Norconex / importer

Norconex Importer is a Java library and command-line application meant to "parse" and "extract" content out of a file as plain text, whatever its format (HTML, PDF, Word, etc). In addition, it allows you to perform any manipulation on the extracted text before using it in your own service or application.
http://www.norconex.com/collectors/importer/
Apache License 2.0
32 stars 23 forks source link

DomTagger does not respect overwrite=true #90

Closed ohtwadi closed 4 years ago

ohtwadi commented 5 years ago

Hello,

I wanted to set the title to a specific div, but noticed that using the DOMTagger with overwrite="true" actually appends the new value to the existing value in title field.

<preParseHandlers>
  <tagger class="com.norconex.importer.handler.tagger.impl.DOMTagger">
    <dom selector="div#ArticleDetailTitle" toField="title" overwrite="true"/>
  </tagger>
</preParseHandlers>

I'm working around this by copying to a temp field and then copying that temp field to the actual title field.

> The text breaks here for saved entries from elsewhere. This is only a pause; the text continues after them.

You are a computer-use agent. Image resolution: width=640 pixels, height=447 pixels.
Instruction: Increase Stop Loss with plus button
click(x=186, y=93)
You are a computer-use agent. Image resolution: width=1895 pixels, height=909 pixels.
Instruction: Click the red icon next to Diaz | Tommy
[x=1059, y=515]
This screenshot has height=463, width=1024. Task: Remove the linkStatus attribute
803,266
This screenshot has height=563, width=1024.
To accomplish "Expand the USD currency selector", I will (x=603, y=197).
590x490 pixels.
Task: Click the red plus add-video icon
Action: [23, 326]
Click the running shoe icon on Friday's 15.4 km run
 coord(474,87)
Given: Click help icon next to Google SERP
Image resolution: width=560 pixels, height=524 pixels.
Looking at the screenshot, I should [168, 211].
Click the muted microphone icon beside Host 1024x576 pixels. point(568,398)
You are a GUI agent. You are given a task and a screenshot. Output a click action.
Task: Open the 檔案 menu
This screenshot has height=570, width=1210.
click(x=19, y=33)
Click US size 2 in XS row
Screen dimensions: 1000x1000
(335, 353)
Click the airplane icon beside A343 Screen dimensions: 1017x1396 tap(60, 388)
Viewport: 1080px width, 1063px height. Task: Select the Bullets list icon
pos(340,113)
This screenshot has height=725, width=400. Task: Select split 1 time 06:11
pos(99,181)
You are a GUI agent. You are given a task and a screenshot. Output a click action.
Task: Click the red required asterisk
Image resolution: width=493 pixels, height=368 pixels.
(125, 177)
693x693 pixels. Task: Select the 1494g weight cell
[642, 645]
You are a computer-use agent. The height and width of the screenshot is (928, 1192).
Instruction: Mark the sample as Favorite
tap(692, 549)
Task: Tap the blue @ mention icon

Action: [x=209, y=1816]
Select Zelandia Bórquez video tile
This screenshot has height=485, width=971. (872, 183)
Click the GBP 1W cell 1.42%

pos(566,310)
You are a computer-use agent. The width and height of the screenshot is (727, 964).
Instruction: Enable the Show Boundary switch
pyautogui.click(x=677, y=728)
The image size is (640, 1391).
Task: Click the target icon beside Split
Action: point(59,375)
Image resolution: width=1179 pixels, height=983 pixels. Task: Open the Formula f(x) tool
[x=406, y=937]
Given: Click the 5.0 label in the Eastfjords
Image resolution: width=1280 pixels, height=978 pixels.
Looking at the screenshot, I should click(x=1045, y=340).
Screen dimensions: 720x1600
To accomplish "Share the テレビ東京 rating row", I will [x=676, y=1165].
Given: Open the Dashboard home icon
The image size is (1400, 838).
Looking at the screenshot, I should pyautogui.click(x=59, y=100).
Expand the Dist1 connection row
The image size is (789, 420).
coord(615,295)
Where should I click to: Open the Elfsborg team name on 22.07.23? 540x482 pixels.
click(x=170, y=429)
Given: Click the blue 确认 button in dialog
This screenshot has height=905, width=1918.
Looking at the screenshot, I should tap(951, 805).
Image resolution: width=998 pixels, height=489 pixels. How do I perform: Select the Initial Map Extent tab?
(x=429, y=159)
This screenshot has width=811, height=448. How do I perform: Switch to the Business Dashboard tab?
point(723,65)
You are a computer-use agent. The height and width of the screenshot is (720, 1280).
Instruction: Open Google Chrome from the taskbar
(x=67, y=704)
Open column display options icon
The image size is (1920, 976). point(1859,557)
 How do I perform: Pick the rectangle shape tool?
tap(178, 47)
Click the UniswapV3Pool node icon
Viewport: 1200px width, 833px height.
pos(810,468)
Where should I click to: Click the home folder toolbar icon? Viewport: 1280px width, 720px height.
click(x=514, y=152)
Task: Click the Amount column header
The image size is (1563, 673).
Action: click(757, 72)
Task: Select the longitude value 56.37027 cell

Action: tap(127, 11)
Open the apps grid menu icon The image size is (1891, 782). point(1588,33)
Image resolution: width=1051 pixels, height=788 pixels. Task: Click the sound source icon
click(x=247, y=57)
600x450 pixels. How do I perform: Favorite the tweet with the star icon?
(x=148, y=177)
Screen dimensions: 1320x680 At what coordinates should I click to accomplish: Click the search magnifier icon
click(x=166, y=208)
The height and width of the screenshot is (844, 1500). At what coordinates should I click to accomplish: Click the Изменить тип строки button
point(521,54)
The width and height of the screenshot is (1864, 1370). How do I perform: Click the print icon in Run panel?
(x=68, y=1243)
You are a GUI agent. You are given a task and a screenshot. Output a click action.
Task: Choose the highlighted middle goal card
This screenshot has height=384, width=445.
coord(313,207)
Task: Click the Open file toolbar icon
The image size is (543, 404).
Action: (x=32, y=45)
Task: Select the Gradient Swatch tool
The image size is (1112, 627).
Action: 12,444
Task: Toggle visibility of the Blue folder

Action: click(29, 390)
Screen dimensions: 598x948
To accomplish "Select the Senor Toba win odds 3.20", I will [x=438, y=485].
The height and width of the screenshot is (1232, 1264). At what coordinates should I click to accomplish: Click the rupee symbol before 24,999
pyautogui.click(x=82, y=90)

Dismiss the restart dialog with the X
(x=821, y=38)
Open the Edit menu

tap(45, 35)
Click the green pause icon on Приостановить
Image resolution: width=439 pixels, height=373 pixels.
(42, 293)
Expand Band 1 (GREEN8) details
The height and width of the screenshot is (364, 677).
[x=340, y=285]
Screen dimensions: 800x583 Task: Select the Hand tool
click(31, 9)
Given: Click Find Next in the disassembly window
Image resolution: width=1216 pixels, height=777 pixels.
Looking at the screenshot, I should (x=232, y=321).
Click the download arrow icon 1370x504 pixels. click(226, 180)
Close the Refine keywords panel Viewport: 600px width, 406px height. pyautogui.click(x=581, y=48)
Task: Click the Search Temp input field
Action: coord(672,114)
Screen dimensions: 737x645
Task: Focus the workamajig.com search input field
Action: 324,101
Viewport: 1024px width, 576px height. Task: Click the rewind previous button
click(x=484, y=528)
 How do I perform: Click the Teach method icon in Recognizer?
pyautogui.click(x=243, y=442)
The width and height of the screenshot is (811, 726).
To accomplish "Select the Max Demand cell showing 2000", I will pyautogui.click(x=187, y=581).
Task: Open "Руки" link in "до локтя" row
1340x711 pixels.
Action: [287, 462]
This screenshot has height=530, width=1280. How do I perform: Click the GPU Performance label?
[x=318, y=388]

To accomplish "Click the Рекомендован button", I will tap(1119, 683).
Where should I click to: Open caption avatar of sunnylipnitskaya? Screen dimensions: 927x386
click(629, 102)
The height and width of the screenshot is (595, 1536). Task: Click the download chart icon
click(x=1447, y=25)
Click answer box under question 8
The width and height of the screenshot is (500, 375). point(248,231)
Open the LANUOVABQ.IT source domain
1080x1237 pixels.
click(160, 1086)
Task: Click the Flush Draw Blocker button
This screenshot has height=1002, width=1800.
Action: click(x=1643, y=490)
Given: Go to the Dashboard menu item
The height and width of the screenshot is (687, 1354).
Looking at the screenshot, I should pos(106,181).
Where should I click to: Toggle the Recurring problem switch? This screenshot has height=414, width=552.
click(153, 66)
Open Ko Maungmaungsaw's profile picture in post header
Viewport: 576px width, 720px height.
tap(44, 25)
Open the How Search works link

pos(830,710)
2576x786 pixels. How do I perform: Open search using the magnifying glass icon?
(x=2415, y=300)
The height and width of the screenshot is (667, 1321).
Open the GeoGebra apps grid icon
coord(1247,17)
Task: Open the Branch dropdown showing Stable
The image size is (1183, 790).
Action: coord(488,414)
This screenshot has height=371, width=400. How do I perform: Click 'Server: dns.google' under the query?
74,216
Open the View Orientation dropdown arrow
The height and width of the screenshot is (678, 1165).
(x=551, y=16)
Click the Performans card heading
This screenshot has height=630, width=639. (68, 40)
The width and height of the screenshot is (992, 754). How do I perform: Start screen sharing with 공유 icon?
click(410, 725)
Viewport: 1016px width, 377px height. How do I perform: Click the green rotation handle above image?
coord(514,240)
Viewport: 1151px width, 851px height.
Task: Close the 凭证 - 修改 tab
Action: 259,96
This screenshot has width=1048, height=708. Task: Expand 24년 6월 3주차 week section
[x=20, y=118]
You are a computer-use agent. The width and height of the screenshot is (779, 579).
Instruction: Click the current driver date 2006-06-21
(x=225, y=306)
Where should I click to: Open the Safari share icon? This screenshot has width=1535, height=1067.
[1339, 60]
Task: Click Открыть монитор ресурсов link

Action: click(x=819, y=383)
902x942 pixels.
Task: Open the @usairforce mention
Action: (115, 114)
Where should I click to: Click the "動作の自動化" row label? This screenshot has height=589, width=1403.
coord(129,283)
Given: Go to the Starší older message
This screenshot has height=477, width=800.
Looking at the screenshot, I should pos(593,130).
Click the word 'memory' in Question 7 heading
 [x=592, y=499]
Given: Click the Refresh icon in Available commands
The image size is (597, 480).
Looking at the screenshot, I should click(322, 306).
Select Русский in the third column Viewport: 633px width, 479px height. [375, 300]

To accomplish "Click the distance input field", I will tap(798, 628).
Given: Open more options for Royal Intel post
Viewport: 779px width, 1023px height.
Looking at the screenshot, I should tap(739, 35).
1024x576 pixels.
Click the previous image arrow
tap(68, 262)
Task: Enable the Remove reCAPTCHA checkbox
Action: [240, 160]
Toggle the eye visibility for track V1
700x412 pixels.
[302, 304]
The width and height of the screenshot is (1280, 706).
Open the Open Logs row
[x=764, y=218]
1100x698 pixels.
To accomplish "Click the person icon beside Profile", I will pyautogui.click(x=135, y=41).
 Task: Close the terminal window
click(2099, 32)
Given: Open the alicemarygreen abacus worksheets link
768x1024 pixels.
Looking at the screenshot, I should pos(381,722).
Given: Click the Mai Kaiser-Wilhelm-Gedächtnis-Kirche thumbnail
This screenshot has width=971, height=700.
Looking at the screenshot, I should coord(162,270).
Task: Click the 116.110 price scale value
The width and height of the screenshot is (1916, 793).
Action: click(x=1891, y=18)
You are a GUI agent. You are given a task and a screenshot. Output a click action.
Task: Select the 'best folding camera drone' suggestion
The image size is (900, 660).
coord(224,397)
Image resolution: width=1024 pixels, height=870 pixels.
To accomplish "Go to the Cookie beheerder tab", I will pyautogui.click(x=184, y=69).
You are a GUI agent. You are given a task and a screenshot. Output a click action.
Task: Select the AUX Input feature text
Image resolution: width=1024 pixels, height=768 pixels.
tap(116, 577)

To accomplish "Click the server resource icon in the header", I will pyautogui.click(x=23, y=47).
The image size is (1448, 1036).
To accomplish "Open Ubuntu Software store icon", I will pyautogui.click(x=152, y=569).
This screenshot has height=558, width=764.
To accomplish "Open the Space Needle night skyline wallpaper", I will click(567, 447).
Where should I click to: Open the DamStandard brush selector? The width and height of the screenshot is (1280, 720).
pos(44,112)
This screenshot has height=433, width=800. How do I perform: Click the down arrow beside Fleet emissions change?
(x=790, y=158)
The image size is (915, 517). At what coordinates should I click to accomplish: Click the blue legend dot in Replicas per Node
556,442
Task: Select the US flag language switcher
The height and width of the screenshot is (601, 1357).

CopyTagger respects overwrite=true just fine.

<postParseHandlers>
  <tagger class="com.norconex.importer.handler.tagger.impl.DOMTagger">
    <dom selector="div#ArticleDetailTitle" toField="title-temp" overwrite="true"/>
  </tagger>

  <tagger class="com.norconex.importer.handler.tagger.impl.CopyTagger">
    <copy fromField="title-temp"    toField="title" overwrite="true" />
  </tagger>
</postParseHandlers>
essiembre commented 5 years ago

I suspect it works, but a title gets added when the document is parsed and a title is extracted (adding to the one you created with DOMTagger. Your workaround is a good one, or you can also look at ForceSingleValueTagger as a post-parse handler.